Immer mehr Anforderungen – Fachleute für strukturelle Entlastung

Techniken wie Achtsamkeit allein reichen nicht: Angesichts von Arbeitsverdichtung und wachsenden Anforderungen müssen aus Sicht des Historikers Jens Elberfeld gesellschaftliche Probleme angegangen werden. Derzeit versuchten viele Menschen, „mit dem Wahnsinn, der um einen herum passiert, irgendwie klarzukommen, anstatt etwas gegen den Wahnsinn zu unternehmen“, sagte er der Zeitschrift „Psychologie Heute“ (Februar-Ausgabe). Dabei gebe es durchaus „strukturelle Probleme, so dass manches in eine vollkommen falsche Richtung läuft“.

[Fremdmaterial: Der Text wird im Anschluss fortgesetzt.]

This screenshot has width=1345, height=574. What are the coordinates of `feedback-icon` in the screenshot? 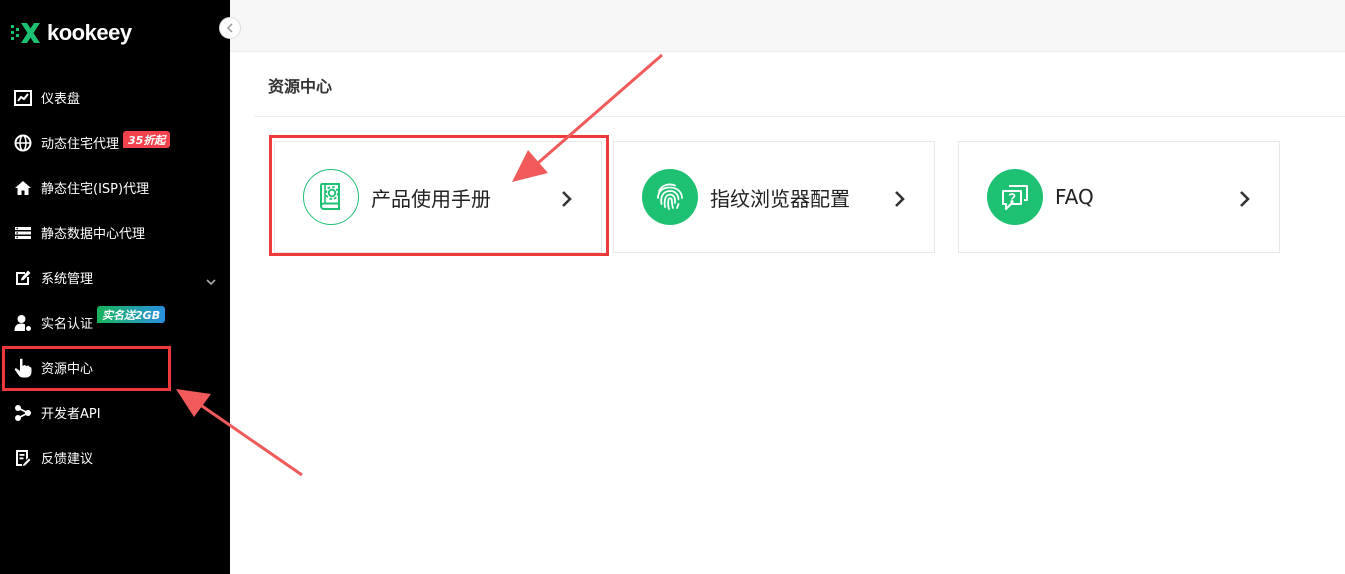 It's located at (23, 458).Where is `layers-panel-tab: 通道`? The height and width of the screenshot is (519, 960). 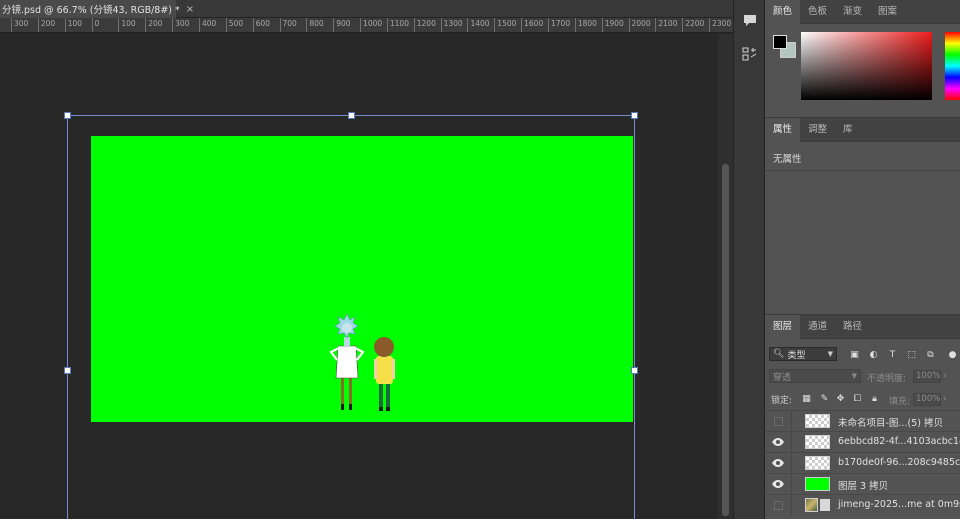
layers-panel-tab: 通道 is located at coordinates (818, 327).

Die Psychotherapeutin Anke Glaßmeyer bestätigte im Doppelinterview: „Ich arbeite mit dem Individuum an Verhaltensänderungen, damit es mit strukturellen Schwierigkeiten besser umgehen kann. Aber die Rahmenbedingungen selbst ändern sich dadurch natürlich nicht.“ Wenn sich politisch manches bewegen würde, würden Belastungen sicher abnehmen. Derzeit mache sich vor allem Belastung durch die Corona-Zeit und die Kriegsnachrichten bemerkbar.

Insbesondere jüngere Menschen suchten verstärkt nach Hilfe, sagte Glaßmeyer weiter. Sie wüssten: „Ich bin so verzweifelt, dass ich jetzt Hilfe brauche. Wenn ich mir sie jetzt nicht suche, bin ich spätestens im Referendariat so am Ende, dass ich gar nicht mehr arbeiten kann.“

Die Befürchtung, angesichts psychischer Erkrankungen weniger ernstgenommen zu werden oder etwa später keine Verbeamtung zu erhalten, gibt es nach Elberfelds Beobachtung dennoch weiterhin. Aus historischer Sicht sei es ein eher neues Phänomen, dass „prominente und semiprominente Menschen“ sich öffentlich zu ihren psychischen Erkrankungen äußerten: „Es ist fast schon ein Genre geworden, dass Leute über ihren Leidensweg und ihre Heilung Autobiografien schreiben.“

Die Hemmschwellen im Alltag blieben indes riesig, so der Wissenschaftler. Glaßmeyer erklärte, dass solche Publikationen zu einer Sensibilisierung beitragen könnten – und auch zu weniger Stigmatisierung. So sei Alkoholkonsum weithin anerkannt, der Sucht hänge aber „das Klischee vom betrunkenen, willensschwachen Obdachlosen“ an. „Wenn man allerdings dokumentieren würde, was manche Menschen so trinken, würden ziemlich viele nach ICD-10-Kriterien als alkoholabhängig eingestuft.“ Aufklärung sei daher weiterhin gefragt.